++++ DATASET EXTRACT

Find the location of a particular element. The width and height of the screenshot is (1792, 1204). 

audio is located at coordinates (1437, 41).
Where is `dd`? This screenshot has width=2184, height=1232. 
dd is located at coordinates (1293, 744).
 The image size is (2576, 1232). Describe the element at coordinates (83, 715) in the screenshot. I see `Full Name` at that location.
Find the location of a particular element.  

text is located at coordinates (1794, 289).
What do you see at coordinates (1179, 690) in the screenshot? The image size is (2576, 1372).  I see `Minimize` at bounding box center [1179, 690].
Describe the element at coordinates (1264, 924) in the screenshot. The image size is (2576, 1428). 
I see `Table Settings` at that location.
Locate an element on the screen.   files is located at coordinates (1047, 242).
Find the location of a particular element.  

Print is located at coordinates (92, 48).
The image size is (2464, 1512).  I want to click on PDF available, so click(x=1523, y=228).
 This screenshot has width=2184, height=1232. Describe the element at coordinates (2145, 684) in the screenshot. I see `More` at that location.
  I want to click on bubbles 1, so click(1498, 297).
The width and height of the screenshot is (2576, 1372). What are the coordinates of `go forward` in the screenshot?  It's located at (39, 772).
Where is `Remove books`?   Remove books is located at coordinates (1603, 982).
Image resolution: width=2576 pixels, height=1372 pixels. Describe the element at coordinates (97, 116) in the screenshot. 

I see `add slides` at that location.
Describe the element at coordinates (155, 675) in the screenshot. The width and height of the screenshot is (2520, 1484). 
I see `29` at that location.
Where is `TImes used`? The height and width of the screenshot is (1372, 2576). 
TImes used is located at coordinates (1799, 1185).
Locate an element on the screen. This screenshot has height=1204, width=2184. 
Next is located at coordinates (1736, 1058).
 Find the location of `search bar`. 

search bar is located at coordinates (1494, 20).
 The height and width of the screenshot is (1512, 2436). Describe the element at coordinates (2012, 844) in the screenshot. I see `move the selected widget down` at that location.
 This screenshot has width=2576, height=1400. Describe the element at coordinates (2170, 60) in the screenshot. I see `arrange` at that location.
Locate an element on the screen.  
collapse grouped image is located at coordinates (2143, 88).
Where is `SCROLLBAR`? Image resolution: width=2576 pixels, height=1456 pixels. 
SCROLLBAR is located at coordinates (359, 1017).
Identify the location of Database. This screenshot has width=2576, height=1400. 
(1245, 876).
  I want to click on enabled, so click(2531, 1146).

++++++++

INSTRUCTION: Rewrite everything from the start of the material down to and including the line that contains "The image size is (2576, 1232).", changing "particular" to "specific" and leaving the rest unchanged.

COMPLETED EXERCISE:
Find the location of a specific element. The width and height of the screenshot is (1792, 1204). 

audio is located at coordinates (1437, 41).
Where is `dd`? This screenshot has width=2184, height=1232. 
dd is located at coordinates (1293, 744).
 The image size is (2576, 1232). Describe the element at coordinates (83, 715) in the screenshot. I see `Full Name` at that location.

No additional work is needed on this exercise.